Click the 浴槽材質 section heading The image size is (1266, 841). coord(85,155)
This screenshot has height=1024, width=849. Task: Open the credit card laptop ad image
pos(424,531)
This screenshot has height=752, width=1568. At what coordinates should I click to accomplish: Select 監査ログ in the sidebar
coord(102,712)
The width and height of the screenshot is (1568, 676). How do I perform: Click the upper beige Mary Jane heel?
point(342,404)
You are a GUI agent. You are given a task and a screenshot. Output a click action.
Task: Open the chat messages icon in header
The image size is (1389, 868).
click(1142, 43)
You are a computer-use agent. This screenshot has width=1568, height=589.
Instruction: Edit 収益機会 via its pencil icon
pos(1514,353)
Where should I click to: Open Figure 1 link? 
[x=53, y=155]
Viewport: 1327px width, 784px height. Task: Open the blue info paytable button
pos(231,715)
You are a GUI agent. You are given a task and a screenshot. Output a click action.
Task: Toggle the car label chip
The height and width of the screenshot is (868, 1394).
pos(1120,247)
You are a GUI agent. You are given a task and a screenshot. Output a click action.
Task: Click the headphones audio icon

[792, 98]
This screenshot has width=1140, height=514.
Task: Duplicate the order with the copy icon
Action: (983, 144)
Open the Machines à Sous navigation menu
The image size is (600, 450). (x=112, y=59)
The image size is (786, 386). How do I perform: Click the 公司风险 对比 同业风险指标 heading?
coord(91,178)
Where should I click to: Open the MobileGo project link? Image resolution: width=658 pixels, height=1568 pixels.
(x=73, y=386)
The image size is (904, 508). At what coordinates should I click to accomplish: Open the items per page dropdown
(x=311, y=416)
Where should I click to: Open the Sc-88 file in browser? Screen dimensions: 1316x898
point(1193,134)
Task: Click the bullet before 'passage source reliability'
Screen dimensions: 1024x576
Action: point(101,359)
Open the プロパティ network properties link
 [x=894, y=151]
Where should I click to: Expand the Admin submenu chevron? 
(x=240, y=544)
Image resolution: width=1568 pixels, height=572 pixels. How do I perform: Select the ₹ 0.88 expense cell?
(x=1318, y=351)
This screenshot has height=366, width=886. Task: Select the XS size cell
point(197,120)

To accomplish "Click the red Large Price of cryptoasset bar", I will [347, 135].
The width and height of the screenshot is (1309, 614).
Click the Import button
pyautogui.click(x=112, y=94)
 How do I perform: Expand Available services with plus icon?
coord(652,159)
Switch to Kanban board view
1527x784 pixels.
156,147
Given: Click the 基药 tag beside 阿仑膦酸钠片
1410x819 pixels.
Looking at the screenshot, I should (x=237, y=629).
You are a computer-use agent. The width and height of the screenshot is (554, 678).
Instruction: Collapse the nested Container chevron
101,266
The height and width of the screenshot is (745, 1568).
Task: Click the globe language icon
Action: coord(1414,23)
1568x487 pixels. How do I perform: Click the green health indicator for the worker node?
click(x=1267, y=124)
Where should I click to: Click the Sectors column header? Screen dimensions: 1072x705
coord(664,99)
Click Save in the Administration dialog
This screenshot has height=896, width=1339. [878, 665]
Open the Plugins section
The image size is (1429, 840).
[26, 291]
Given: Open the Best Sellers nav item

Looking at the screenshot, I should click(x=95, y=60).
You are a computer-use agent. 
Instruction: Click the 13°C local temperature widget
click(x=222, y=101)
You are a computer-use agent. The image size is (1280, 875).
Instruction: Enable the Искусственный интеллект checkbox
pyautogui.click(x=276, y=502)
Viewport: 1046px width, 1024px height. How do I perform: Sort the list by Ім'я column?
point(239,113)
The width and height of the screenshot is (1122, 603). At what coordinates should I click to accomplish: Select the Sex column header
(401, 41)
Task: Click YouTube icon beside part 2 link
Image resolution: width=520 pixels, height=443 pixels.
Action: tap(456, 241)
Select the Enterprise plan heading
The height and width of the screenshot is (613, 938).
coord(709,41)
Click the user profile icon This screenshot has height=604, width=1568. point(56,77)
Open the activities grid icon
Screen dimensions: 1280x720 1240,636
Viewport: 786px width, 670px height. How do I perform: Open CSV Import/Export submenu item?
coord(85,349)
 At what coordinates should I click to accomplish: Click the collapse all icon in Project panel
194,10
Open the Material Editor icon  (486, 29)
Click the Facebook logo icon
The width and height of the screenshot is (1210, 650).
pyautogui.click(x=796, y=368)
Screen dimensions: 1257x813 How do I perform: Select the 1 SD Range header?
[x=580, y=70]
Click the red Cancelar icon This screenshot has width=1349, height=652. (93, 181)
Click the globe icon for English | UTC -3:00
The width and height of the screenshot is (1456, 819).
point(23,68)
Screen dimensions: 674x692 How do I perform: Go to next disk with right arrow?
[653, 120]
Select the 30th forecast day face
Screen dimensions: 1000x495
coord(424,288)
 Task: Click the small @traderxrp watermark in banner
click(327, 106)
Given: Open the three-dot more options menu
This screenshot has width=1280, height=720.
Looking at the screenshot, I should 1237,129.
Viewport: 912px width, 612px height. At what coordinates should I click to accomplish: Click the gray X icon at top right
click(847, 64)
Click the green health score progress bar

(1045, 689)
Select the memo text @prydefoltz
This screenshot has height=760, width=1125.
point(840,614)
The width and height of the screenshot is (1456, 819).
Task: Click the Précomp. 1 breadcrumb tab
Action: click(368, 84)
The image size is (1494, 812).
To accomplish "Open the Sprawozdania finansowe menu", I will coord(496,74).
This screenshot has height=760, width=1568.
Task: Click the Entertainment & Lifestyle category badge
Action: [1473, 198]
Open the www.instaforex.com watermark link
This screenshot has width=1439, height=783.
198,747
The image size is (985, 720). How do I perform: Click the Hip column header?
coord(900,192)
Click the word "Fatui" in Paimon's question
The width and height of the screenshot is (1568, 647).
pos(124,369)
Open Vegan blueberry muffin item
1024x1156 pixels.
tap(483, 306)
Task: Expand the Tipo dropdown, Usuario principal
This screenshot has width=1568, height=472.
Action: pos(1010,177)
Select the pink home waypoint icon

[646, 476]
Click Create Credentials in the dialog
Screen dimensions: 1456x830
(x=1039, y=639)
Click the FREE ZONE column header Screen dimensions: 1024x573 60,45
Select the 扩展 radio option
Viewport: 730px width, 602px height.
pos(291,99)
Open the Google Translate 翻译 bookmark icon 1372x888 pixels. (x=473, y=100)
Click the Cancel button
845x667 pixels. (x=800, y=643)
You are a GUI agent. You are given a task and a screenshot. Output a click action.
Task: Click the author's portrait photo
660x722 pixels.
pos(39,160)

YOUR INSTRUCTIONS | In the lines from the one with "Given: Open the three-dot more options menu" up to and including the one with "(x=1039, y=639)", change "column header" to "column heading" and leave everything else as it is. Give back only those lines.

TASK SOLUTION |
Given: Open the three-dot more options menu
This screenshot has width=1280, height=720.
Looking at the screenshot, I should 1237,129.
Viewport: 912px width, 612px height. At what coordinates should I click to accomplish: Click the gray X icon at top right
click(847, 64)
Click the green health score progress bar

(1045, 689)
Select the memo text @prydefoltz
This screenshot has height=760, width=1125.
point(840,614)
The width and height of the screenshot is (1456, 819).
Task: Click the Précomp. 1 breadcrumb tab
Action: click(368, 84)
The image size is (1494, 812).
To accomplish "Open the Sprawozdania finansowe menu", I will coord(496,74).
This screenshot has height=760, width=1568.
Task: Click the Entertainment & Lifestyle category badge
Action: [1473, 198]
Open the www.instaforex.com watermark link
This screenshot has width=1439, height=783.
198,747
The image size is (985, 720). How do I perform: Click the Hip column heading?
coord(900,192)
Click the word "Fatui" in Paimon's question
The width and height of the screenshot is (1568, 647).
pos(124,369)
Open Vegan blueberry muffin item
1024x1156 pixels.
tap(483, 306)
Task: Expand the Tipo dropdown, Usuario principal
This screenshot has width=1568, height=472.
Action: pos(1010,177)
Select the pink home waypoint icon

[646, 476]
Click Create Credentials in the dialog
Screen dimensions: 1456x830
(x=1039, y=639)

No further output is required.